# Proof that e is irrational

 Part of a series of articles on The mathematical constant e Applications in: compound interest · Euler's identity & Euler's formula  · half-lives & exponential growth/decay Defining e: proof that e is irrational  · representations of e · Lindemann–Weierstrass theorem People John Napier  · Leonhard Euler

In mathematics, the series representation of Euler's number e

$e = \sum_{n = 0}^{\infty} \frac{1}{n!}\!$

can be used to prove that e is irrational. Of the many representations of e, this is the Taylor series for the exponential function ey evaluated at y = 1.

## Summary of the proof

This is Joseph Fourier's proof by contradiction. Initially e is assumed to be a rational number of the form a/b. We then analyze a blown-up difference x of the series representing e and its strictly smaller b th partial sum, which approximates the limiting value e. By choosing the magnifying factor to be the factorial of b, the fraction a/b and the b th partial sum are turned into integers, hence x must be a positive integer. However, the fast convergence of the series representation implies that the magnified approximation error x is still strictly smaller than 1. From this contradiction we deduce that e is irrational.

## Proof

Towards a contradiction, suppose that e is a rational number. Then there exist positive integers a and b such that e = a/b where clearly b > 1.

Define the number

$x = b!\,\biggl(e - \sum_{n = 0}^{b} \frac{1}{n!}\biggr)\!$

To see that if e is rational, then x is an integer, substitute e = a/b into this definition to obtain

$x = b!\,\biggl(\frac{a}{b} - \sum_{n = 0}^{b} \frac{1}{n!}\biggr) = a(b - 1)! - \sum_{n = 0}^{b} \frac{b!}{n!}\,.$

The first term is an integer, and every fraction in the sum is actually an integer because n ≤ b for each term. Therefore x is an integer.

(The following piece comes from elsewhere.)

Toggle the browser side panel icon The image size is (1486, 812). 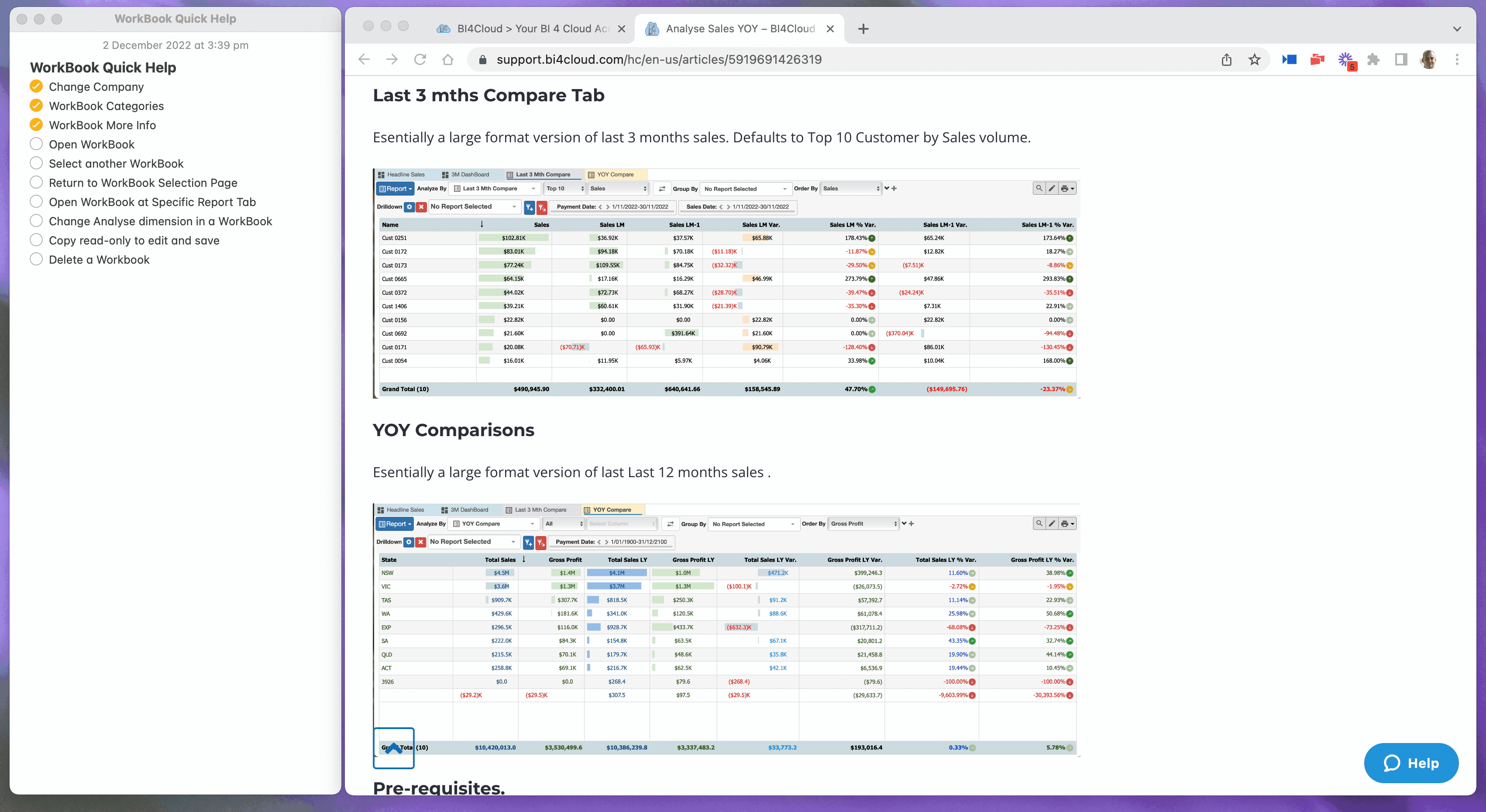[x=1400, y=59]
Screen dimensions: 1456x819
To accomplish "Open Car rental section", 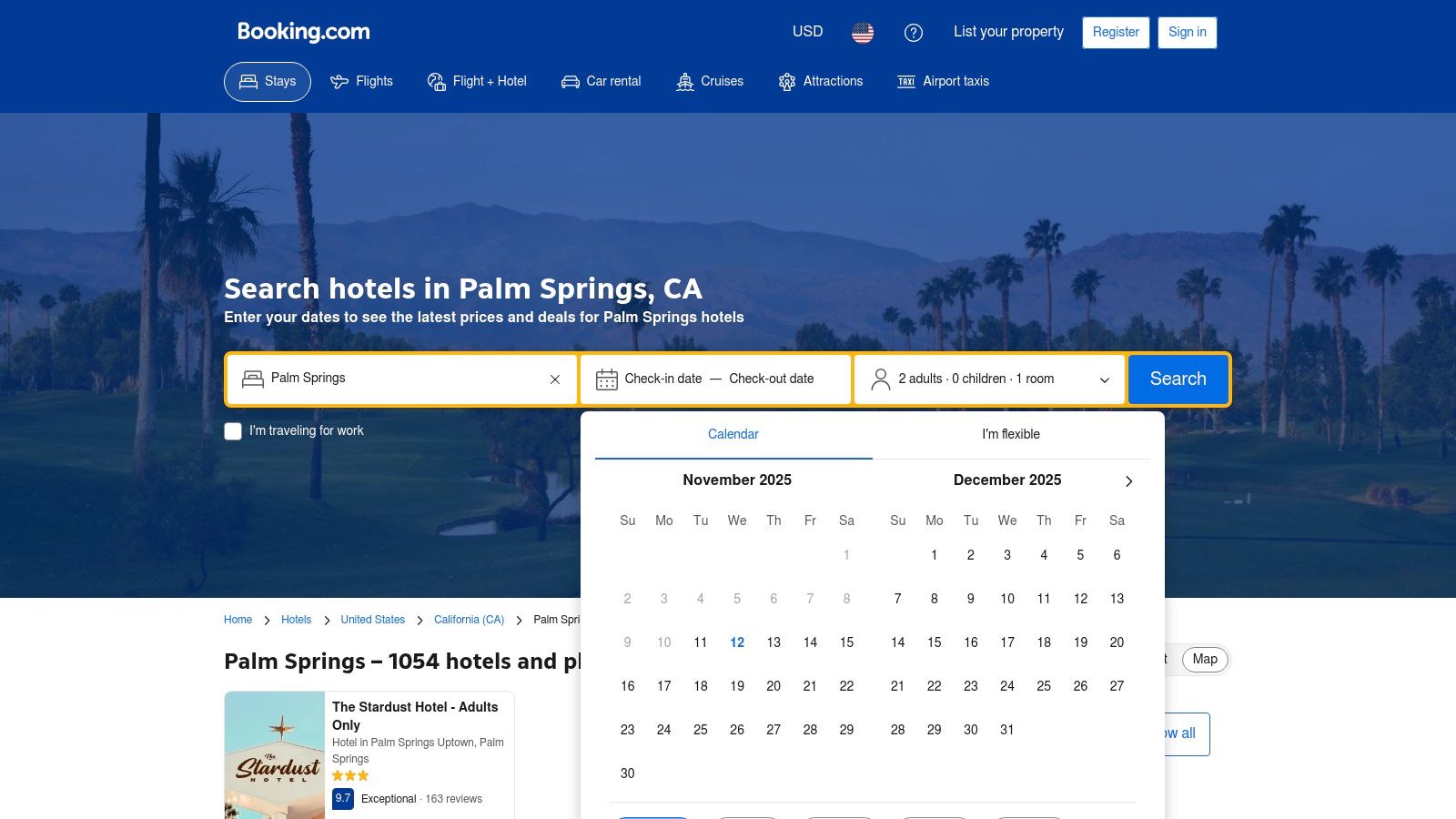I will coord(571,81).
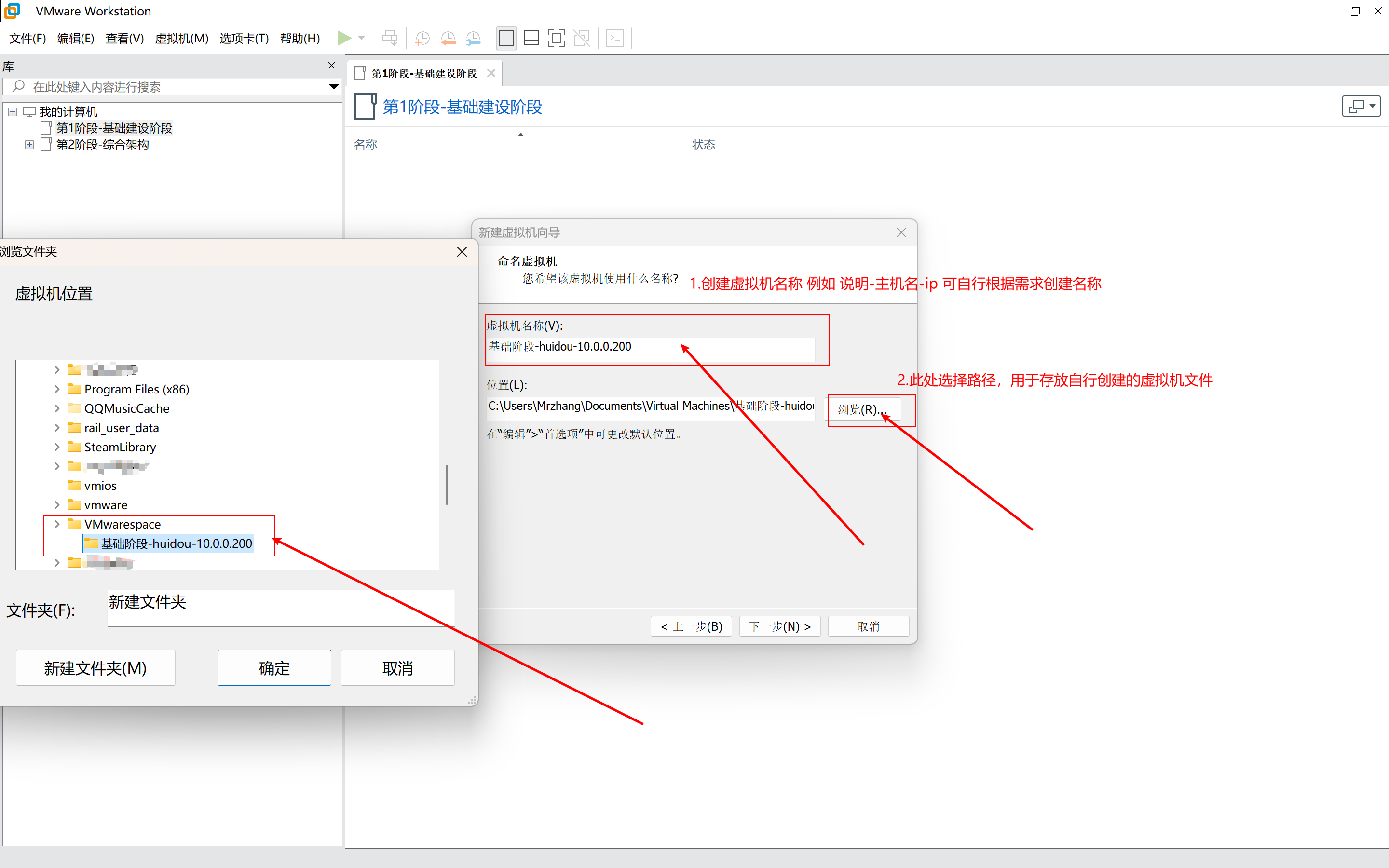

We now prove that 0 < x < 1. First, to prove that x is strictly positive, we insert the above series representation of e into the definition of x and obtain

$x = b!\,\biggl(\sum_{n = 0}^{\infty} \frac{1}{n!} - \sum_{n = 0}^{b} \frac{1}{n!}\biggr) = \sum_{n = b+1}^{\infty} \frac{b!}{n!}>0\,,\!$

because all the terms with n ≤ b cancel and the remaining ones are strictly positive.

We now prove that x < 1. For all terms with nb + 1 we have the upper estimate

$\frac{b!}{n!} =\frac1{(b+1)(b+2)\cdots(b+(n-b))} \le\frac1{(b+1)^{n-b}}\,.\!$

This inequality is strict for every n ≥ b + 2. Changing the index of summation to k = n – b and using the formula for the infinite geometric series, we obtain

$x =\sum_{n = b+1}^\infty \frac{b!}{n!} < \sum_{n=b+1}^\infty \frac1{(b+1)^{n-b}} =\sum_{k=1}^\infty \frac1{(b+1)^k} =\frac{1}{b+1} \biggl(\frac1{1-\frac1{b+1}}\biggr) = \frac{1}{b} < 1.$

Since there is no integer strictly between 0 and 1, we have reached a contradiction, and so e must be irrational. Q.E.D.

The above proof can be found in Proofs from THE BOOK, where the stronger result that eq is irrational for any non-zero rational q is also proved.[1]

## Alternate proof

Another proof[2] can be obtained from the previous one by noting that

$(b+1)x=1+\frac1{b+2}+\frac1{(b+2)(b+3)}+\cdots<1+\frac1{b+1}+\frac1{(b+1)(b+2)}+\cdots=1+x,$

and this inequality is equivalent to the assertion that :$bx<1$. This is impossible, of course, since b and x are natural numbers.